INPUT RECORDS -
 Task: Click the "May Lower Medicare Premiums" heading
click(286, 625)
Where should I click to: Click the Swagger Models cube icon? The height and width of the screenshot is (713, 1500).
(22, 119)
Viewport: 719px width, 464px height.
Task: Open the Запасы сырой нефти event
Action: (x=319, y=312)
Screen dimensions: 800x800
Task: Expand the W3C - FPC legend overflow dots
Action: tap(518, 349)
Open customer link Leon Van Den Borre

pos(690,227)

WORK ORDER - Your answer should be all of the records, transcribed exactly.

RESULT OF THE EXERCISE -
 Task: Click the "May Lower Medicare Premiums" heading
click(286, 625)
Where should I click to: Click the Swagger Models cube icon? The height and width of the screenshot is (713, 1500).
(22, 119)
Viewport: 719px width, 464px height.
Task: Open the Запасы сырой нефти event
Action: (x=319, y=312)
Screen dimensions: 800x800
Task: Expand the W3C - FPC legend overflow dots
Action: tap(518, 349)
Open customer link Leon Van Den Borre

pos(690,227)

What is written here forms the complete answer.